The future used to be self-driving cars, but after testing was done at the Hawthorne Airport, the future may be in self-flying airplanes.
Microsoft tested the technology of self-flying airplanes at the airport with the help of Nevada Governor Brian Sandoval’s Office of Economic Development and the Nevada Institute for Autonomous Systems.
The Federal Aviation Administraion designed Nevada as one of seven unmanned aerial systems. Hawthorne is one of those sites.
Chris Walach, director of the Nevada testing sites stated, “This is one of the most exciting developments I have seen over the past several years in Nevada and globally.”
In a statement, Shish Kapoor, a principal Microsoft researcher said, Microsoft created a system that can keep gliders in the air without using a motor.

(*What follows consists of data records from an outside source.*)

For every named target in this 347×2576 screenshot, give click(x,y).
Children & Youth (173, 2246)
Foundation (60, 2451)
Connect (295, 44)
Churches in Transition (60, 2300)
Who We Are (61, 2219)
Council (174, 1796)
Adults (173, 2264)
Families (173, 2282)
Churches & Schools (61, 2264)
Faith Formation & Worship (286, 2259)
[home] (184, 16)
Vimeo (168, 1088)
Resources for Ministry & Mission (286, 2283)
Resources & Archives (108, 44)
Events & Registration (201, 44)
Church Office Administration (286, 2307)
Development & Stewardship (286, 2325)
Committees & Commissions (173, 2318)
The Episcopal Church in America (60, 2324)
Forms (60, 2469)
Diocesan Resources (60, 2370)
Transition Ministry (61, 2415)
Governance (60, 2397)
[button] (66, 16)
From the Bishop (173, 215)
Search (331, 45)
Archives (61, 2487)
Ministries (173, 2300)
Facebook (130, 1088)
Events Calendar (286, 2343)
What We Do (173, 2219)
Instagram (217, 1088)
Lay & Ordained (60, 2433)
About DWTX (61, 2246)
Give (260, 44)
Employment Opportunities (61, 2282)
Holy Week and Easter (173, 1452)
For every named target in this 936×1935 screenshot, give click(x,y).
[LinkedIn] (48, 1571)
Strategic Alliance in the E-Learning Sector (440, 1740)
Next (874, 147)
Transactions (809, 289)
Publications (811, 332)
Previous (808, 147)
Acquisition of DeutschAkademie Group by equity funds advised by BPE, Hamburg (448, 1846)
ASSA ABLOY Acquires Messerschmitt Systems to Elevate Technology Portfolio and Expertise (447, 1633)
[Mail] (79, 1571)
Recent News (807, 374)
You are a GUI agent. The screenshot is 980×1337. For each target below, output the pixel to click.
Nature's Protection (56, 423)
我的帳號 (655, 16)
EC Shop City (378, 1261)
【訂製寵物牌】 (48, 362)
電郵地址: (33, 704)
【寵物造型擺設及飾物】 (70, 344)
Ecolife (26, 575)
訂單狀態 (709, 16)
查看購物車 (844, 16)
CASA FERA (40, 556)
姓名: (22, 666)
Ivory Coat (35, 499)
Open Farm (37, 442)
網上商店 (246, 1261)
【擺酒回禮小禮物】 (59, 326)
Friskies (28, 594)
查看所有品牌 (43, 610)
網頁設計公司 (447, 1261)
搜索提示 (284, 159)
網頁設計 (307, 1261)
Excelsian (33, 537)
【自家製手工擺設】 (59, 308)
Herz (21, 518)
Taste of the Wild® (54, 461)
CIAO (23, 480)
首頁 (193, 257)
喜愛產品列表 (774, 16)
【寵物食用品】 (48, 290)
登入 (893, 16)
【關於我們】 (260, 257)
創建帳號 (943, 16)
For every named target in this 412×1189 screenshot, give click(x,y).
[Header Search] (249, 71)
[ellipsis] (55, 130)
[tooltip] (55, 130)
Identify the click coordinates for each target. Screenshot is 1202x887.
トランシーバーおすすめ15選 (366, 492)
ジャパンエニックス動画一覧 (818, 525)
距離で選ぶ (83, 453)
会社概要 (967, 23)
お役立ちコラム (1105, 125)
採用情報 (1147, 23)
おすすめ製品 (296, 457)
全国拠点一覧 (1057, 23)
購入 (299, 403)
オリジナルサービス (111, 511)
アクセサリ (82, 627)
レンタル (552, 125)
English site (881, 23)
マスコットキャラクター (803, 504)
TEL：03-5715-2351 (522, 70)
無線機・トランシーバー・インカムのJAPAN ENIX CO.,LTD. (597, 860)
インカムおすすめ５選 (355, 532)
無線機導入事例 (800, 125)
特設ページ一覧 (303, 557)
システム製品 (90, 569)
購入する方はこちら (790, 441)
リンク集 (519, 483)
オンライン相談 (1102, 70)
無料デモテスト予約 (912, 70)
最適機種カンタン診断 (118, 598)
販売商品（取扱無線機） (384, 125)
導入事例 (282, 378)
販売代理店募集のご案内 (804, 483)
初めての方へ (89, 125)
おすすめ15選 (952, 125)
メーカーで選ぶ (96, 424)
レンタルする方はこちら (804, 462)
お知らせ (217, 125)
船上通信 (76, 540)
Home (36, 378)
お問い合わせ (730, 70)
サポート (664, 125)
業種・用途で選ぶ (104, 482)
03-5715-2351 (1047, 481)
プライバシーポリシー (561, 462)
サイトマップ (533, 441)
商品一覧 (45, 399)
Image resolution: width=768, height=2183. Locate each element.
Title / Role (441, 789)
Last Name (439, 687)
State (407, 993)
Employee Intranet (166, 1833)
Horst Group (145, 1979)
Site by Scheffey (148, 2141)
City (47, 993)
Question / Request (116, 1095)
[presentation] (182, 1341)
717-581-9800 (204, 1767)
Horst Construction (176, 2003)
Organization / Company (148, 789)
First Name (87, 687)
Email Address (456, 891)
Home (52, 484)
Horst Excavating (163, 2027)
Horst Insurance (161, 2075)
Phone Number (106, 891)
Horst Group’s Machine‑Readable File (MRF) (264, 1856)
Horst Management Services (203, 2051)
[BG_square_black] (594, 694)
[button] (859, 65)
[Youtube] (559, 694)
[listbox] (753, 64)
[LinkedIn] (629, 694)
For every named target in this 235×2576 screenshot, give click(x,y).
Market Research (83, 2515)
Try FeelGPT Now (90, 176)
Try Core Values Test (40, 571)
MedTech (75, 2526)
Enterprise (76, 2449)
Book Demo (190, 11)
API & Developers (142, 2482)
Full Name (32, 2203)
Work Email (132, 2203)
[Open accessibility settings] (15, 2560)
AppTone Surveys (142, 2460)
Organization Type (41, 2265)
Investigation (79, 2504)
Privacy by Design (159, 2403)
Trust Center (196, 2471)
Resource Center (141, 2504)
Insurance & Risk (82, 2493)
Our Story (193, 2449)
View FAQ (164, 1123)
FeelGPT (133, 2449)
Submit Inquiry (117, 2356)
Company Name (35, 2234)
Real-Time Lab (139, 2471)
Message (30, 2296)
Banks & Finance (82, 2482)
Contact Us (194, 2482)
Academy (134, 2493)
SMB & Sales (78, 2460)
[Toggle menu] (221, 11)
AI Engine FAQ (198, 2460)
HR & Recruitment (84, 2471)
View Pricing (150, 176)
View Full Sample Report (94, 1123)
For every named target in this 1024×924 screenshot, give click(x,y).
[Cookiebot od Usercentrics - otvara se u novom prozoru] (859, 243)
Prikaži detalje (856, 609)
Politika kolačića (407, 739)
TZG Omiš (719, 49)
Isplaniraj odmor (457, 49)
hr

During the test, two gliders, one with a 6-foot wingspan and another with a 16-foot wingspan, used this system to fine and “catch rides” on the rising hot air, similar to how birds fly.
The gliders were equipped with a sensor built into the aircraft. Those sensors used algorithms to predict air patterns which then planned a route for the glider to use, seeking out rising hot air or thermals.
“Once it’s flying, it senses flight changes in altitude or direction and then makes its own decision if it has to go left, right, up or down, based on where the thermals are going to take it,” Walach continued. “It’s really an innovative type of technology and this is the first time we actually tested this type of capability.”
This technology that was tested at the Hawthorne Airport can be intstalled in ground, marine and aerial systems.
The Hawthorne Airport was also the site of the longest Unmanned Aerial Package Delivery at the beginning of the year.